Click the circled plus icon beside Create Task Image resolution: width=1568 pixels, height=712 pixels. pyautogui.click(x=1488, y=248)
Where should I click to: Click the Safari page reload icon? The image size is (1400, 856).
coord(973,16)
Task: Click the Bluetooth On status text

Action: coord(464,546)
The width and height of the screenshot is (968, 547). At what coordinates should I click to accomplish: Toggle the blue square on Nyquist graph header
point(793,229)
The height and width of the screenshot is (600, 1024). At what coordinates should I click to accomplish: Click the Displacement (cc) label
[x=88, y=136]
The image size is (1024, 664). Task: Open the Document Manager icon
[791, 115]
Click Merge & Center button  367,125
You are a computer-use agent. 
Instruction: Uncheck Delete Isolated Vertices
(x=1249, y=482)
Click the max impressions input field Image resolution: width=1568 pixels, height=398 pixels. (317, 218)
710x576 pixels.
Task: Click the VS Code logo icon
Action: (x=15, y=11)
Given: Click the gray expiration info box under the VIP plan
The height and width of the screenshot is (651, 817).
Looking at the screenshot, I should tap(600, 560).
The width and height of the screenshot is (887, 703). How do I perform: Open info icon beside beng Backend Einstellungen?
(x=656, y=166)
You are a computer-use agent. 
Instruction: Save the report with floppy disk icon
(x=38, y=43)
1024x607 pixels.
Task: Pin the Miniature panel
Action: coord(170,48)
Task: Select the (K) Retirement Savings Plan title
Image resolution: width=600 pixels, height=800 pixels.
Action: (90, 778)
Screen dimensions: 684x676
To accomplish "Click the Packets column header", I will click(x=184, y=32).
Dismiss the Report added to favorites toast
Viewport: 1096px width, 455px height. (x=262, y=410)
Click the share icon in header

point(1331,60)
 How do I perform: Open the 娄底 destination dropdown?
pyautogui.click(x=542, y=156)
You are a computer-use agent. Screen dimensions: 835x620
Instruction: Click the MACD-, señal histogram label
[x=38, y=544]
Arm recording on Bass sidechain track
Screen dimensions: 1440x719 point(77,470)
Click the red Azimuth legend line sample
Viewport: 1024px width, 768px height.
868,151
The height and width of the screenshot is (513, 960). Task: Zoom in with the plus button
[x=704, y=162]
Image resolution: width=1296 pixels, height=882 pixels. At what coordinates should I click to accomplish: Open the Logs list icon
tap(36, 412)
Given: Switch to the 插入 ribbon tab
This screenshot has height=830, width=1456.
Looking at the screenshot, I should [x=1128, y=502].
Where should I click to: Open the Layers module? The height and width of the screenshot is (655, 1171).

━━━━━━━━━━━━━━━━

### [Exercise directions]
Copy, from the lines above, each one that holds "Given".

### [Solution below]
Given: Click the gray expiration info box under the VIP plan
Given: Switch to the 插入 ribbon tab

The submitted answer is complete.